Title: | Benchmarking routine for R |
---|---|
Description: | rbenchmark is inspired by the Perl module Benchmark, and is intended to facilitate benchmarking of arbitrary R code. The library consists of just one function, benchmark, which is a simple wrapper around system.time. Given a specification of the benchmarking process (counts of replications, evaluation environment) and an arbitrary number of expressions, benchmark evaluates each of the expressions in the specified environment, replicating the evaluation as many times as specified, and returning the results conveniently wrapped into a data frame. |
Authors: | Wacek Kusnierczyk <[email protected]> |
Maintainer: | Wacek Kusnierczyk <[email protected]> |
License: | GPL (>= 2) |
Version: | 1.0.0 |
Built: | 2024-11-16 06:45:36 UTC |
Source: | CRAN |
benchmark
is a simple wrapper around system.time
.
Given a specification of the benchmarking process (counts of replications, evaluation environment) and an arbitrary number of expressions, benchmark
evaluates each of the expressions in the specified environment, replicating the evaluation as many times as specified, and returning the results conveniently wrapped into a data frame.

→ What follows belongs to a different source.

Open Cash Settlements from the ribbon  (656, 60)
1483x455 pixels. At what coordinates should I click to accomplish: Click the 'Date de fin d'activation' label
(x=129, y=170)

benchmark( ..., columns = c( "test", "replications", "elapsed", "relative", "user.self", "sys.self", "user.child", "sys.child"), order = "test", replications = 100, environment = parent.frame(), relative = "elapsed")
benchmark( ..., columns = c( "test", "replications", "elapsed", "relative", "user.self", "sys.self", "user.child", "sys.child"), order = "test", replications = 100, environment = parent.frame(), relative = "elapsed")
... |
captures any number of unevaluated expressions passed to benchmark as named or unnamed arguments. |
columns |
a character or integer vector specifying which columns should be included in the returned data frame (see below). |
order |
a character or integer vector specifying which columns should be used to sort the output data frame. Any of the columns that can be specified for |
replications |
a numeric vector specifying how many times an expression should be evaluated when the runtime is measured. If |
environment |
the environment in which the expressions will be evaluated. |
relative |
the name or index of the column whose values will be used to compute relative timings (see below). If |
The parameters columns
, order
, replications
, and environment
are optional and have the following default values:
columns = c('test', 'replications', 'elapsed', 'relative', 'user.self', 'sys.self', 'user.child', 'sys.child')
By default, the returned data frame will contain all columns generated internally in benchmark. These named columns will contain the following data:
test
: a character string naming each individual benchmark. If the corresponding expression was passed to benchmark in a named argument, the name will be used; otherwise, the expression itself converted to a character string will be used.
replications
: a numeric vector specifying the number of replications used within each individual benchmark.
elapsed
, user.self
, sys.self
, user.child
, and sys.child
are columns containing values reported by system.time; see Sec. 7.1 Operating system access in The R language definition, or see system.time.
relative
: a column containing benchmark values relative to the shortest benchmark value. The benchmark values used in this computation are taken from the column specified with the relative
argument.
order = 'test'
By default, the data frame is sorted by the column test (the labels of the expressions or the expressions themselves; see above).
replications = 100
By default, each expression will be benchmarked once, and will be evaluated 100 times within the benchmark.
environment = parent.frame()
By default, all expressions will be evaluated in the environment in which the call to benchmark is made.
relative = 'elapsed'
By default, relative timings are given based on values from the column 'elapsed'.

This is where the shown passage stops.